--- GIVEN DATA ---
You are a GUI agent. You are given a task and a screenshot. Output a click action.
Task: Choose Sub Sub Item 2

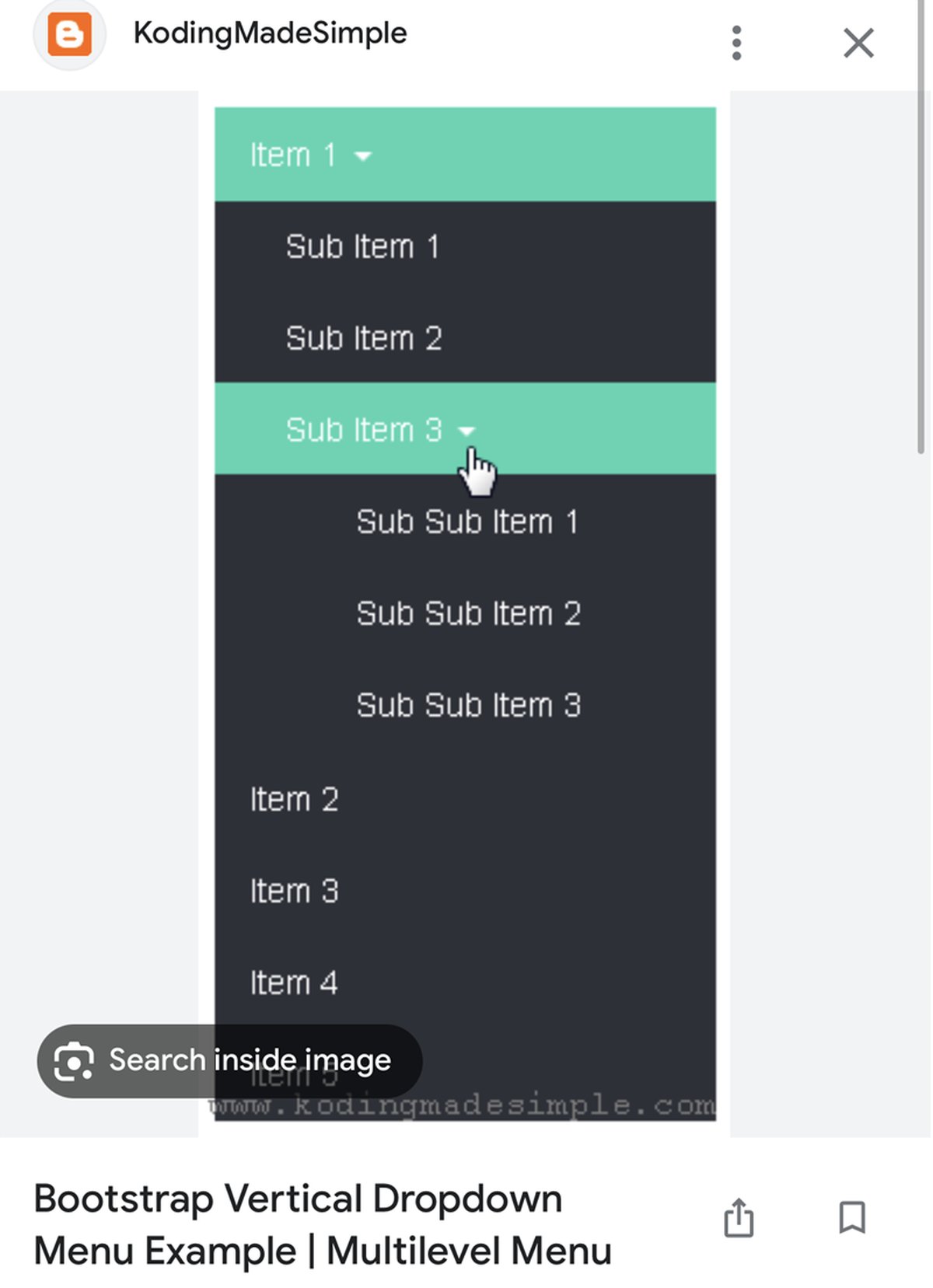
---
--- GIVEN DATA ---
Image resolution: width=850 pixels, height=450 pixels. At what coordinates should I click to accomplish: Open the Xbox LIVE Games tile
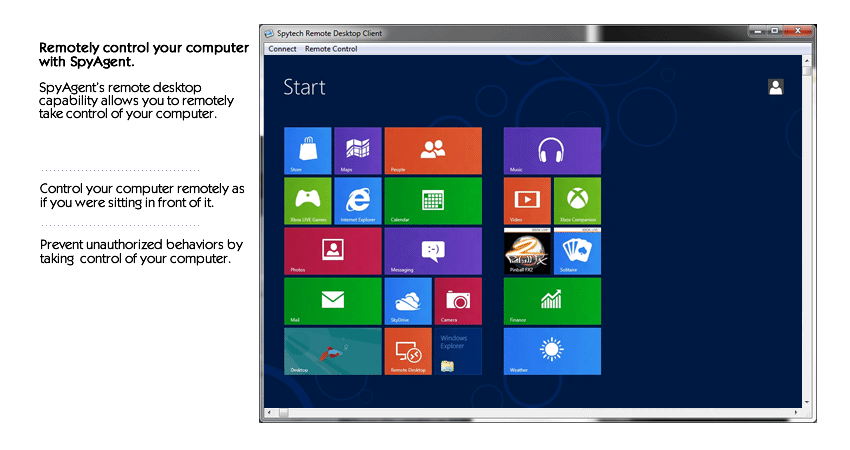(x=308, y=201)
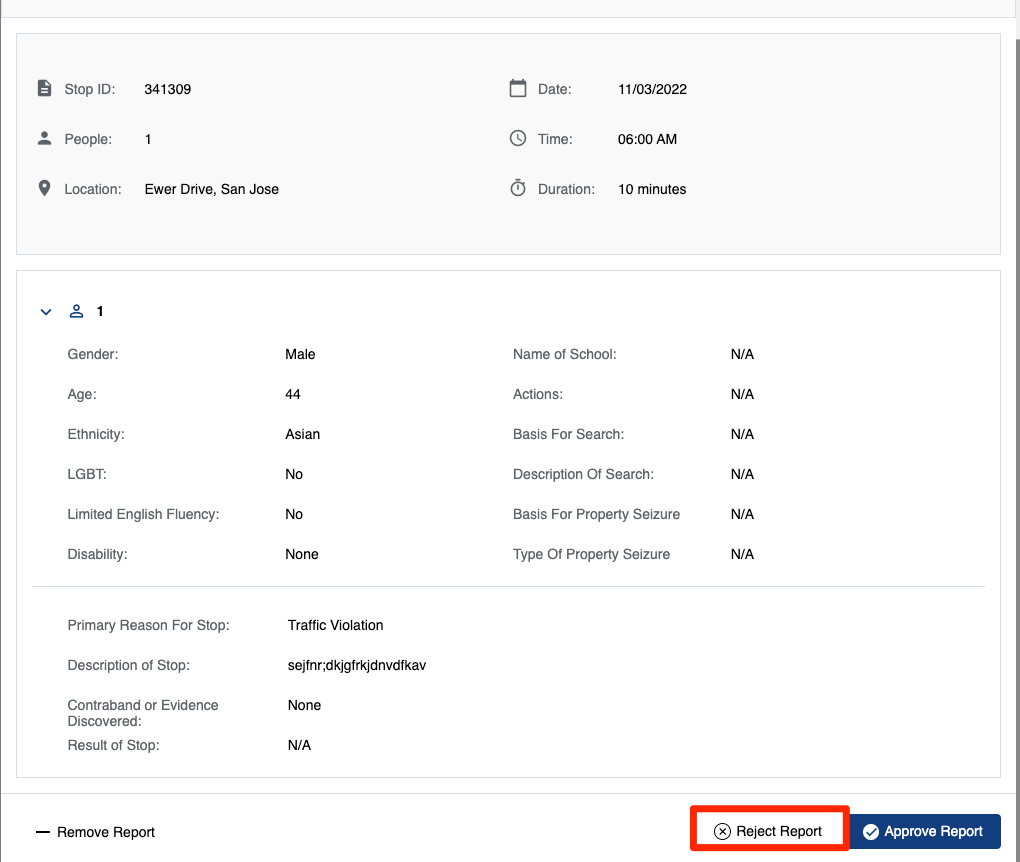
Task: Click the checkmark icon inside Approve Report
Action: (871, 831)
---
--- GIVEN DATA ---
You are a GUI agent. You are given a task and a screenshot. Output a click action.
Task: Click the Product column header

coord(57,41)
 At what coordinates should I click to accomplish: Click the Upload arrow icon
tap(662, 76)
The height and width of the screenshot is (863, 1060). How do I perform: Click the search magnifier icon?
---
■ WHAT THE EXERCISE ASKS:
From the entries above, extract only the lines running from the one containing "At what coordinates should I click to accomplish: Click" through the one containing "The height and", inclusive.

■ RESPONSE TO THE EXERCISE:
 At what coordinates should I click to accomplish: Click the Upload arrow icon
tap(662, 76)
The height and width of the screenshot is (863, 1060). How do I perform: Click the search magnifier icon?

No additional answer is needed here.